Descripción de la Exposición
Lara Almarcegui
Guide to the Leslie Street Spit
Prefix Institute of Contemporary Art is delighted to present a major new public art project by acclaimed Spanish artist Lara Almarcegui. The culmination of more than three years of planning and preparation, this original commission represents the organization’s sophomore venture into public art, following its highly successful project with Japanese artist Tatzu Nishi in 2018, and the artist’s first solo exhibition in Canada. Titled Guide to the Leslie Street Spit, this project serves, as its title suggests, as a guide to the spit, an artificial peninsula formed by the dumping of waste deposits from Toronto’s construction industry into Lake Ontario. Accordingly, the project addresses a subject of vital interest locally and globally — construction, development, and the use of the land and water. Curated by Scott McLeod, the project is presented as a core exhibition of the Scotiabank Contact Photography Festival.

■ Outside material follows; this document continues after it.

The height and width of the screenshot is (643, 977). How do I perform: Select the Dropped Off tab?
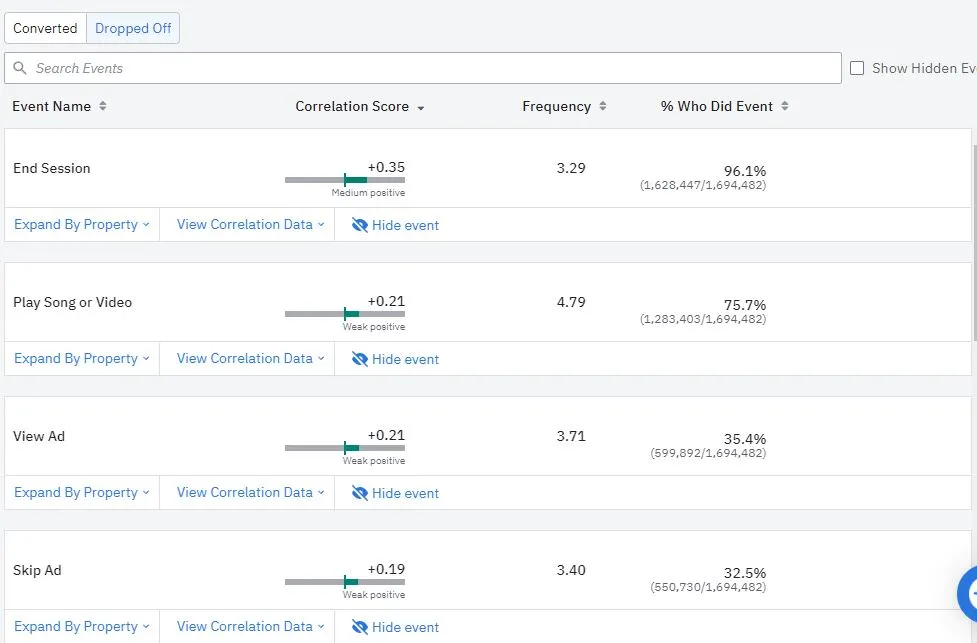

The exhibition opens to the public on Thursday, May 4, 2023, at Urbanspace Gallery, the central commons of 401 Richmond in which the public, by purpose or happenstance, gathers to engage with the subjects of art, architecture and urbanism. An informal opening reception will be held on Friday, May 5, 2023, from 6 PM to 8 PM. The curator will be present. Urban-space Gallery is located at 401 Richmond Street West, Ground Floor, Toronto. Gallery hours are from Tuesday to Saturday, 12 PM to 6 PM. Admission is free. The exhibition continues until Saturday, July 22, 2023.
In her artistic practice, Lara Almarcegui examines processes of urban transformation brought on by political, social and economic change. Specifically, she studies those characteristics of cities that are not typically the focus of attention: wastelands, construction materials, and underlying structures. Since the late 1990s, her projects have fallen into two main categories: installations comprising mounds of raw materials of the type that were used to construct the buildings in which they are housed, and guides to the wastelands of various urban centres throughout the world. For the latter category, which is the approach taken for this project, Almarcegui explores the history, geology and ecology of neglected or overlooked sites, carefully noting their lack of urban planning while cataloguing and highlighting each site’s tendency toward entropy. Her original research culminates in a major installation consisting of a video in the style of a slide show and a publication in the form of a guidebook, the latter of which serves as an interpretive tool which visitors may take away.
For her original commission in the city of Toronto, Almarcegui uses these old-school formats to tell the story of the Leslie Street Spit, as yet little known or broadly understood, in an unexpected and engaging way. Initiated sixty years ago as a breakwater for harbour expansion, the spit was ultimately not required for this purpose due to an unanticipated decrease in lake shipping. Today, it has been claimed by all forms of life, both human and wild. The evolution of the spit — largely accidental and unplanned — provides an extraordinary example of the processes of urban and ecological succession. As such, the site offers an ideal subject for Almarcegui’s practice, seamlessly integrating the city of Toronto into the continuum of her work on wastelands in the cities of London, New York, Rome, São Paulo and Venice, among others.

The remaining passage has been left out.